In order to combat the escalating tyranny of Christmas gobbling up what is supposed to be a season of Thanksgiving, a friend of mine has come up with a brilliant idea. She proposes that Halloween be moved to September 30th so we can be thankful through the months of October and November before we go elfing crazy for Christmas.
She feels the three holidays are just too close together and once we’re all amped up for Halloween we hyperextend into Christmas and poor middle child Jan gets neglected. (Marsha, Marsha, Marsha!) Her theory is, if we put more space between Halloween and Thanksgiving we’ll come down off the sugar high with enough time to actually be gracious to celebrate gluttony before greed.

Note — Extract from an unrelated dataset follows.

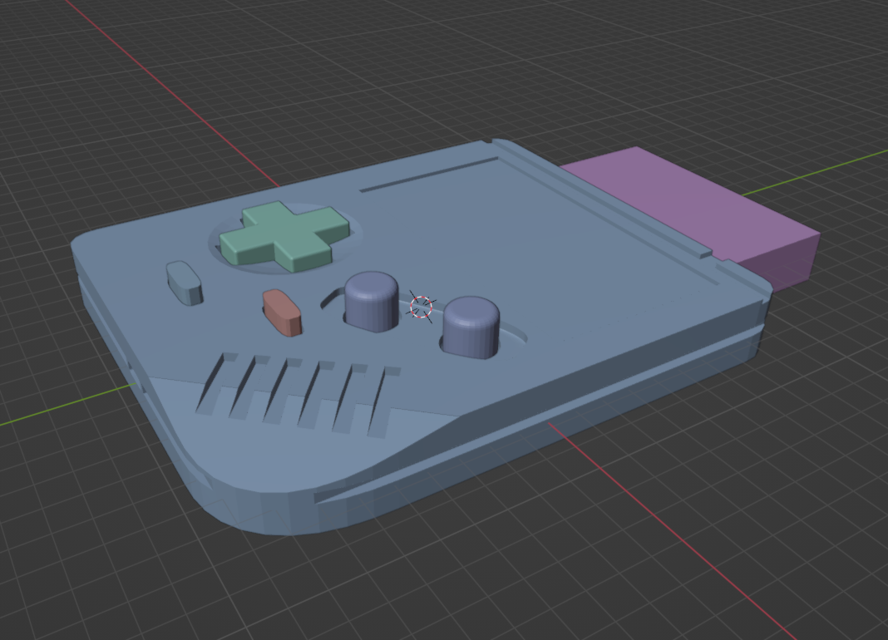This screenshot has height=640, width=888.
Task: Select the orange select button
Action: click(281, 310)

I think it’s a fabulous idea and I’ve told my friend to contact the new president and tell him to make it his third order of business right after he builds the wall and arrests Hillary. Actually, make it his fourth order of business after he repeals Obamacare because our insurance company is leaving the state and therefore dumping us come January 1st thanks to the oxymoron Affordable Care Act, so our premium will double on a high deductible policy where we pay for everything out of pocket anyway.
But let’s not get off track and stick with focusing on being thankful rather than resentful (grrrr!).
My friend has a beautiful soul and I love her and her idea. I love that it didn’t even cross her idyllic mind that moving Halloween to the end of September would just give the ravenous wolves of retail marketing the excuse to blitz Christmas at us another month earlier. But having two official months of gratitude is a wonderful, if farfetched, idea.
It’s important to take time to be thankful. It’s soooo easy to get caught up in our own little world and our own little problems, which I’ve been doing too much of lately. Then something happened to a neighbor that gave me renewed perspective. She received word that a grandchild accidentally fell out of a second story window. He lives far away and she felt helpless and sick with worry. Miraculously he’s going to be fine, but I was reminded how quickly life can change.
I started thinking about how I recently added another person to my family with my daughter getting married which means I get another person to love, but also another person to worry about. Someday they’ll have children giving me more love, and more worry, and on and on it will go. With this increasing population to love and worry about, the odds of having merely my own little problems to pathetically wallow over will decrease.
As my life and love gets more complex, I should be thankful for any day when the worst of my concerns is paying more for healthcare.
It’s unlikely my friend will have enough political influence to move Halloween up a month to facilitate a deserved expansion for gratitude, so we should at least take the time we have to count our blessings. Like an early snowfall, which grants me the right to start playing Christmas music as per the agreement with my husband.